> Work item
Pictures are to be left out, and only the lines from the one containing "Click the yellow iex command at prompt" through the last line of the data are to be returned exactly.

> Source information
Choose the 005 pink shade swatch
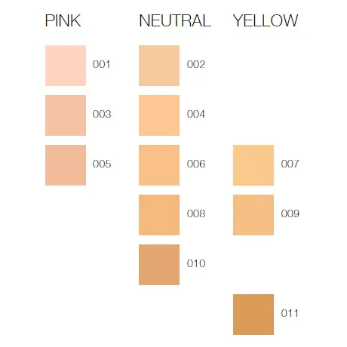The image size is (347, 347). (x=66, y=165)
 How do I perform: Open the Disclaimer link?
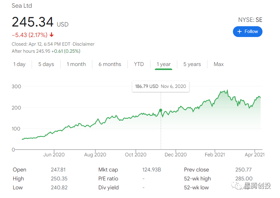pos(83,44)
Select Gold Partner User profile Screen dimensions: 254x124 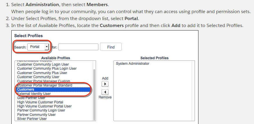pos(31,98)
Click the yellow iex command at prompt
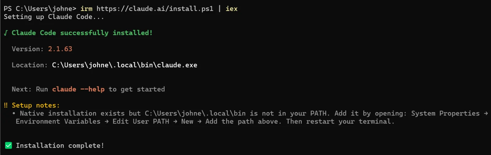 232,9
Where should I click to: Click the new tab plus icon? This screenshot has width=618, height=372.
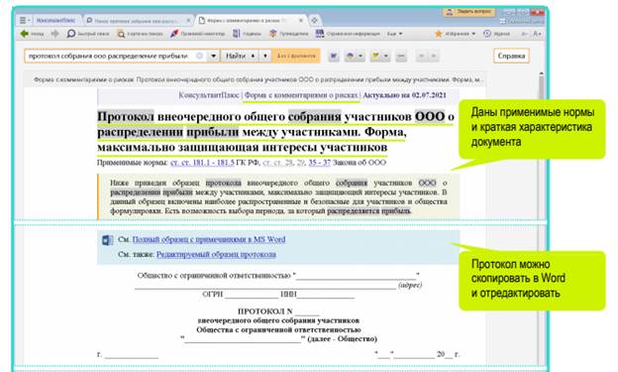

> Response to the task
Click the yellow iex command at prompt
 232,9
Where should I click to: Click the new tab plus icon? This screenshot has width=618, height=372.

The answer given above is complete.